The Tao of math: The numbers you can count are not the real numbers.
(Score: 2) by Freeman on Thursday February 09, @02:33PM (1 child)
Depends on, if you're using Google or Duck Duck Go as your search engine. That said, a distribution's package manager isn't infallible either. There's just a lot less money to be had for malware writers to try and get a bad package in a distribution.
Joshua 1:9 "Be strong and of a good courage; be not afraid, neither be thou dismayed: for the Lord thy God is with thee"
(Score: 2) by maxwell demon on Thursday February 09, @06:58PM
Of course nothing is infallible.
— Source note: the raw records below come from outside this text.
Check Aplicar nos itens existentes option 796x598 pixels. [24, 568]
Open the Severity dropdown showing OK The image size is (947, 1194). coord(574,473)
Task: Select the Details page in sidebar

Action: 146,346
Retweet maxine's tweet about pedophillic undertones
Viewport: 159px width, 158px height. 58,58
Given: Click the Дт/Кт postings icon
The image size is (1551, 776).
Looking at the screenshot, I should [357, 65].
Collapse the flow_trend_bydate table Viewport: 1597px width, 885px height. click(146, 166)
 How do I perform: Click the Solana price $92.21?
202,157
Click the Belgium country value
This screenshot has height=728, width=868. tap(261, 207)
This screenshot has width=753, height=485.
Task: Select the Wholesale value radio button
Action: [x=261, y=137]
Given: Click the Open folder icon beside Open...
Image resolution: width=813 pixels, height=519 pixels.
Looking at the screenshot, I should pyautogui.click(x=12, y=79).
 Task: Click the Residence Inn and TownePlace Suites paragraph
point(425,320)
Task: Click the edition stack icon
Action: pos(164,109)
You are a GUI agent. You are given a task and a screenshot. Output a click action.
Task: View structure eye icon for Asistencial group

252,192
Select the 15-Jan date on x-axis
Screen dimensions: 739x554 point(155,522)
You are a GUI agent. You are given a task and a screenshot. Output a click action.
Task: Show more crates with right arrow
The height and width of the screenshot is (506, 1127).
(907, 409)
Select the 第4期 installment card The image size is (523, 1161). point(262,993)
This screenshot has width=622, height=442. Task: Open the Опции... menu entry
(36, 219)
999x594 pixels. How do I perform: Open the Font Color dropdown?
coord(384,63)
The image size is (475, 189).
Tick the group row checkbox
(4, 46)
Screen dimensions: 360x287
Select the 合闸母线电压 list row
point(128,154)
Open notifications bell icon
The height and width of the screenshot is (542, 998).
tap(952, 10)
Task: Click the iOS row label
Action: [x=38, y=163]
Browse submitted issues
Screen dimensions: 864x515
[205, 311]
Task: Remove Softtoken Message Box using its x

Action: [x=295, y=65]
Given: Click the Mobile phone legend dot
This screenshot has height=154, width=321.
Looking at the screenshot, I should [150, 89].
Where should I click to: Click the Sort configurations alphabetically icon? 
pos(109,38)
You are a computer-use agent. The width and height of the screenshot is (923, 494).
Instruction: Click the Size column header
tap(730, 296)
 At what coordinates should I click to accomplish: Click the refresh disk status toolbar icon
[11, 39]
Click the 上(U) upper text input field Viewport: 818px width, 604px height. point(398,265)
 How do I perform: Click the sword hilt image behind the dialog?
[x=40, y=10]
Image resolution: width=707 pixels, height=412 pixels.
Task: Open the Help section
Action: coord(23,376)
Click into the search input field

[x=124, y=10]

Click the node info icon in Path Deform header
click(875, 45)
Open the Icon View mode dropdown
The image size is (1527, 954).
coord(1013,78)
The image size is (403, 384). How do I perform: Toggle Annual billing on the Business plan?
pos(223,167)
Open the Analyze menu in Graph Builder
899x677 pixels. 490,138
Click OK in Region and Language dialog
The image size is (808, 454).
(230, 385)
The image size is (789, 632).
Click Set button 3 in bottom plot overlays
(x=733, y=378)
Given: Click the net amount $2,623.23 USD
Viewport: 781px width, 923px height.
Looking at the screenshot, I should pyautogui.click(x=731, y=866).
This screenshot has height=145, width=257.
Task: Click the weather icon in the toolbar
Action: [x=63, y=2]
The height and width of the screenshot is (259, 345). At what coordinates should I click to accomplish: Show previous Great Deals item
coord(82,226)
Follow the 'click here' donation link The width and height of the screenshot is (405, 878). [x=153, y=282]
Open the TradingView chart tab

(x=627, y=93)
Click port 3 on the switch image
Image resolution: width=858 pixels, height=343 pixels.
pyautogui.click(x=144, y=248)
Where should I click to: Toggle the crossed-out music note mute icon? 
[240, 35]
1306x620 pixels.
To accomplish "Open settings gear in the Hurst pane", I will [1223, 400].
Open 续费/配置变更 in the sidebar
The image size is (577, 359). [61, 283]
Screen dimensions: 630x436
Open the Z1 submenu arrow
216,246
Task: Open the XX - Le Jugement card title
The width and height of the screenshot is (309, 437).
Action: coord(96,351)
I remember from back when CD-ROMs were common, that once a CD-ROM for an antivirus was infected with a virus …
The Tao of math: The numbers you can count are not the real numbers.
(Score: 1, Interesting) by Anonymous Coward on Thursday February 09, @08:19AM
I do use ublock, virustotal, dns over https and my brain though.
For example, if according to VirusTotal the software was first seen in 2016 and from 2016 till now none of the AV bunch or the community think it's malware then even if it's malware it's probably targeted malware, and unless you're one of the targets[1] you are unlikely to be affected by it.
If you're worried install it in a sandboxed VM.
[1] If you don't know what I mean by target you probably aren't a target or you're gonna get pwned eventually anyway.